La danger, on l’a dit, c’est de transformer la France en un immense parc d’attractions, avec une croissance des richesses de plus en plus dépendantes des activités de tourisme, d’hôtellerie, d’accueil, et un appareil productif, un niveau technologique et industriel devenu rédhibitoire dans le concert économique international.
Le diagnostic ensuite : clair et sans appel. Oui, la quantité de travail est plus faible en France que dans beaucoup de pays de l’OCDE. Oui, le volume d’heures travaillées y est insuffisant. Oui, le taux d’emploi y est notoirement trop faible. Oui, le travail des seniors et des jeunes doivent être rapidement repensés.
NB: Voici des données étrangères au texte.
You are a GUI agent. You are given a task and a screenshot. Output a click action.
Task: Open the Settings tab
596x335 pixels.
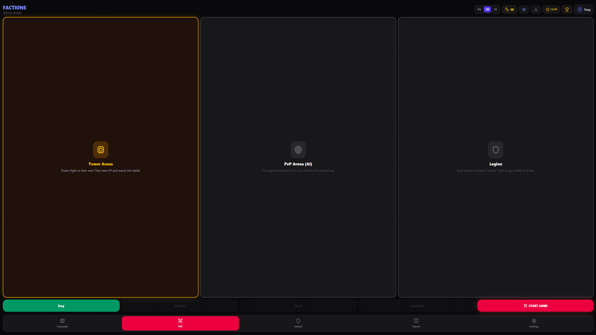click(534, 323)
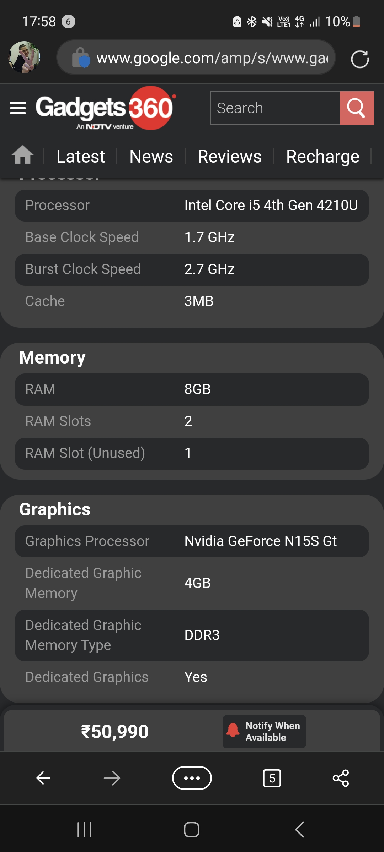Tap the share icon
The width and height of the screenshot is (384, 852).
341,778
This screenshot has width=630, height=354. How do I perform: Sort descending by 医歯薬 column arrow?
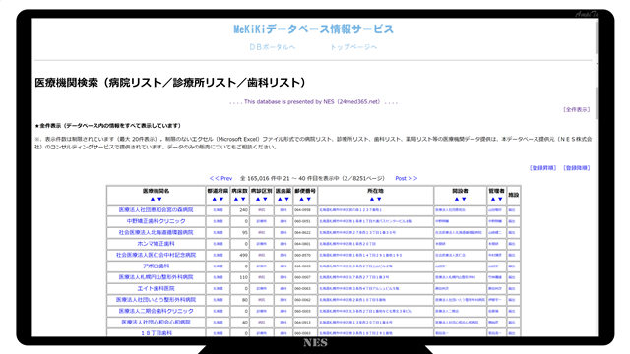(286, 199)
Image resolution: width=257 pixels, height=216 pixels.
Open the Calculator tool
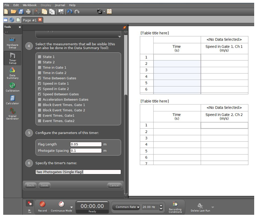tap(12, 100)
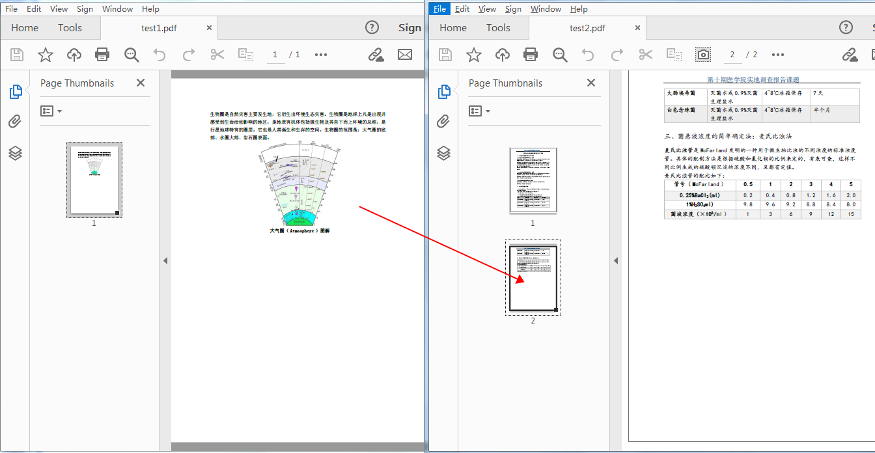Click the snapshot camera icon in test2.pdf toolbar
The image size is (875, 453).
click(x=703, y=55)
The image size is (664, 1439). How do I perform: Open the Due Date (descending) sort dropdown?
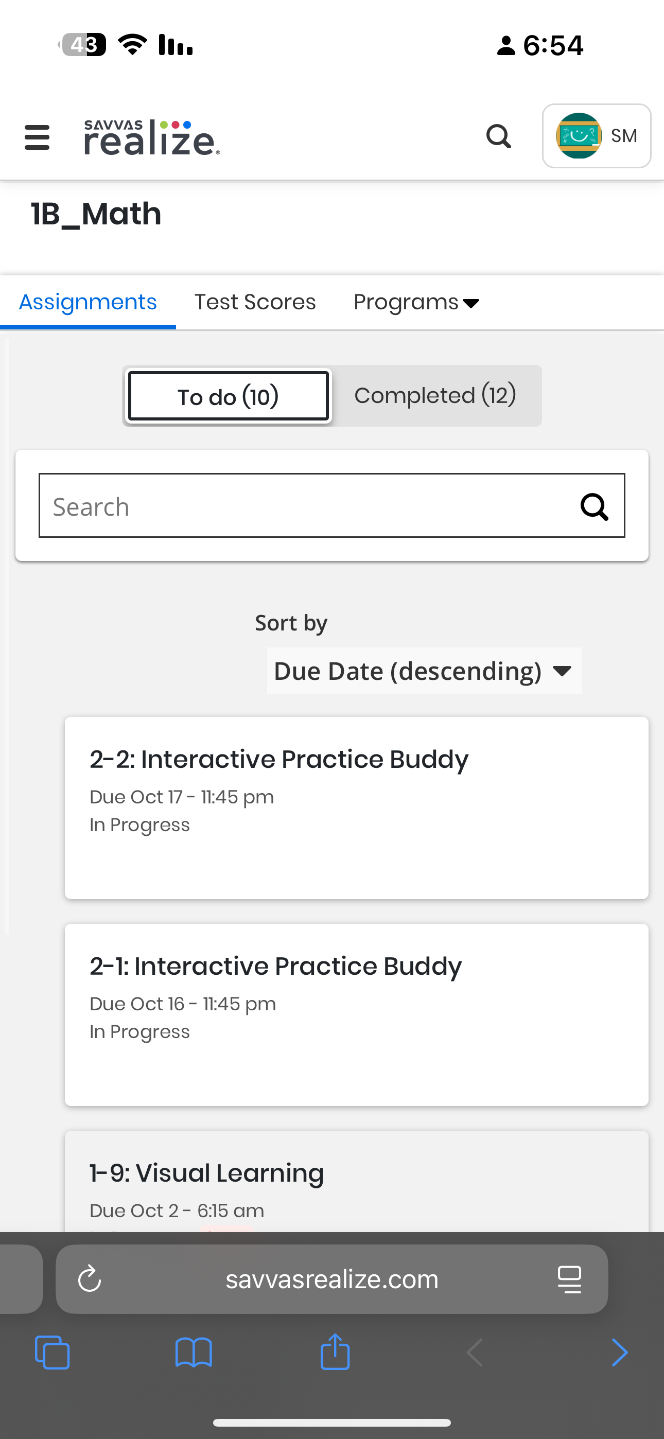424,671
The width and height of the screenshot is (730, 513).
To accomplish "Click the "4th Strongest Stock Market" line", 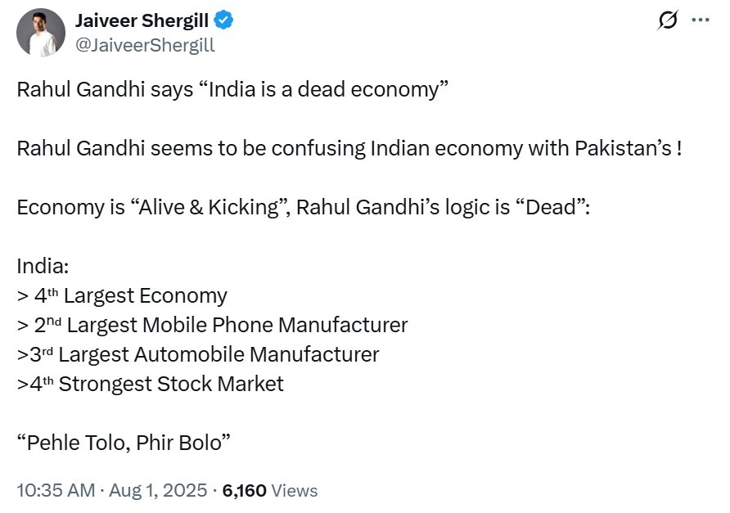I will click(x=151, y=384).
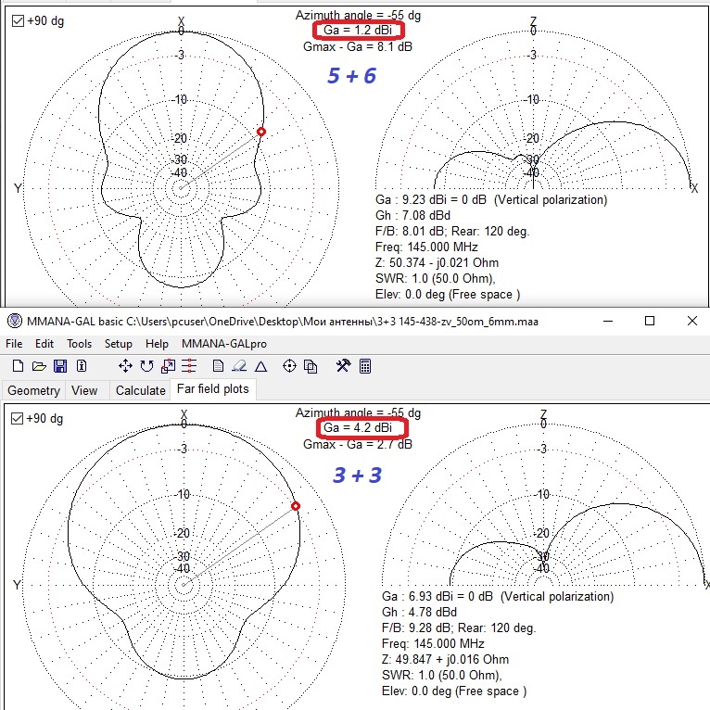Click the triangle icon in toolbar
710x710 pixels.
(261, 367)
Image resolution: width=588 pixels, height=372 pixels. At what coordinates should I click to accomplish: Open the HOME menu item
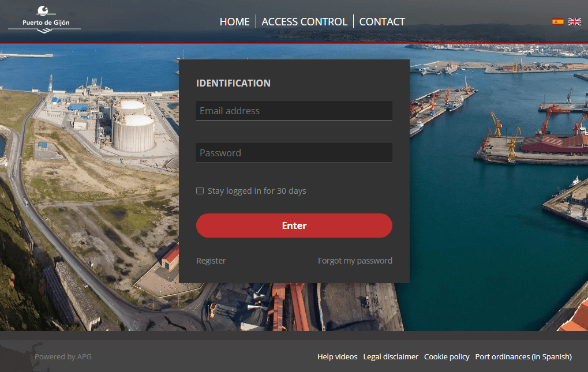234,21

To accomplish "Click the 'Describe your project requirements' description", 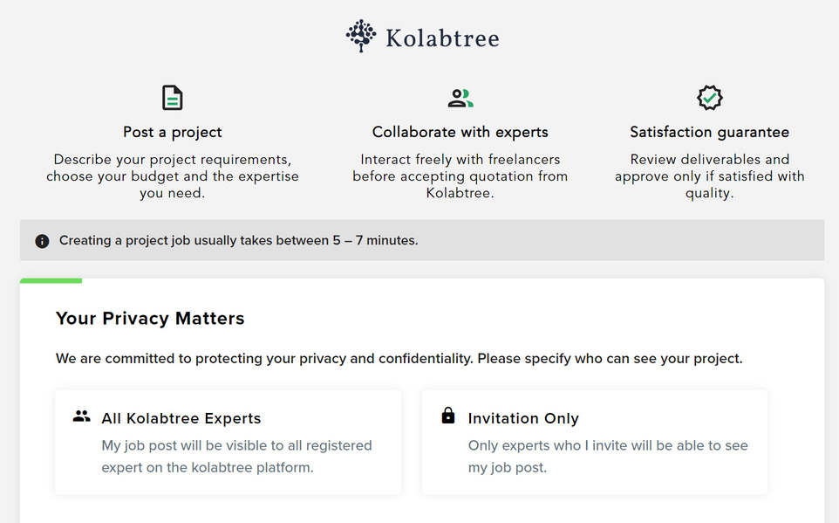I will click(x=173, y=176).
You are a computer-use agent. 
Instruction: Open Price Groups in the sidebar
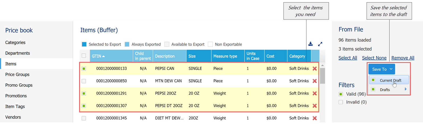[x=17, y=74]
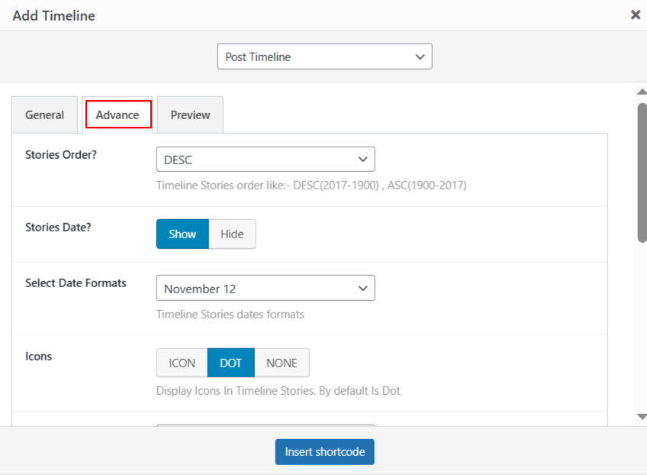The width and height of the screenshot is (647, 475).
Task: Switch to the General tab
Action: point(44,115)
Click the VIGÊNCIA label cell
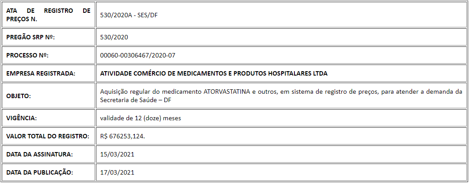Viewport: 469px width, 183px height. (48, 118)
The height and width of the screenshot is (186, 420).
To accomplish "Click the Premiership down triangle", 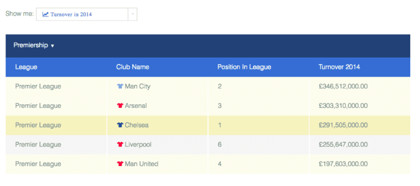I will pyautogui.click(x=53, y=46).
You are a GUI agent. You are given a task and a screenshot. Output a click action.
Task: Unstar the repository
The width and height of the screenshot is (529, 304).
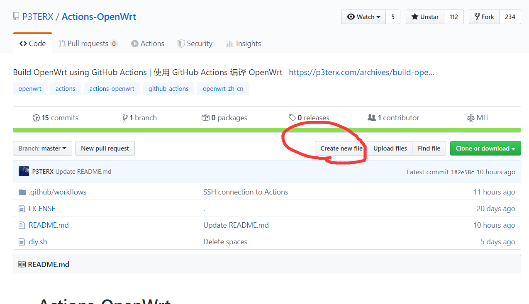click(425, 17)
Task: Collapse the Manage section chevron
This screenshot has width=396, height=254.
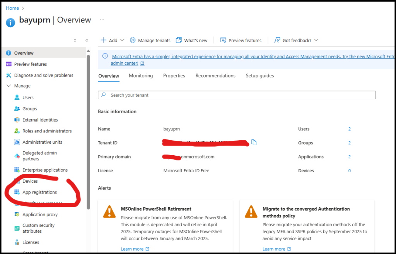Action: 9,86
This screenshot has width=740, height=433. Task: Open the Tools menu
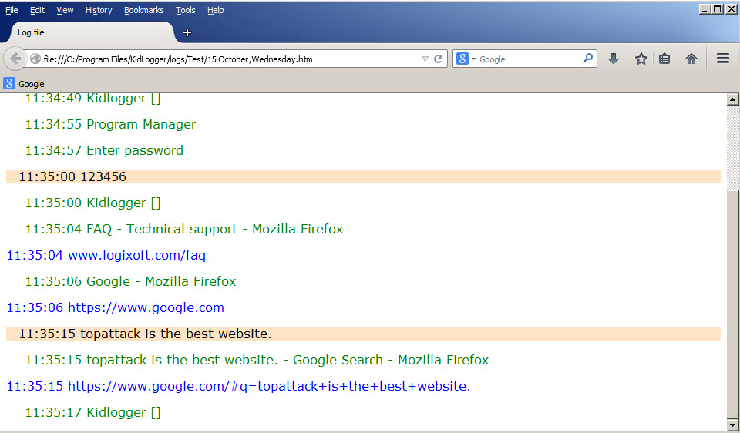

Oui enfin, l’investissement dans la formation, l’enseignement supérieur, la recherche n’est pas au niveau suffisant pour aujourd’hui permettre de moderniser notre appareil industriel et adapter notre marché du travail aux enjeux d’avenir et à la concurrence mondiale. Et revoilà le spectre baverezien du déclassement, me direz-vous. Pas tout à fait car les voies du salut existent et nous les expérimentons déjà, pour certaines d’entre elles.
Troisième temps de la démonstration – et oui, on n’est pas conseiller spécial à l’Elysée sans un goût prononcé pour la structuration de ses argumentaires - troisième temps donc, ce sont les propositions d’actions. Elles concernent de vastes champs : les emplois de services ou relationnels, l’amélioration du travail des jeunes, l’allongement du travail des seniors, la réflexion sur les modalités concrètes d’une sécurisation des parcours professionnels, la flexibilité du temps de travail, l’évolution de la notion de temps contraint, l’anticipation des besoins majeurs en terme d’immigration.

L’Avenir du travail est un livre aux idées claires, mais qui traite d’un avenir incertain. Il se lit comme une fiction, une anticipation.
Même quand l’urgence est à la refondation, il n’est pas interdit de voir loin.



[1] Jacques Attali, Une brève histoire de l’avenir, Favard, 2006.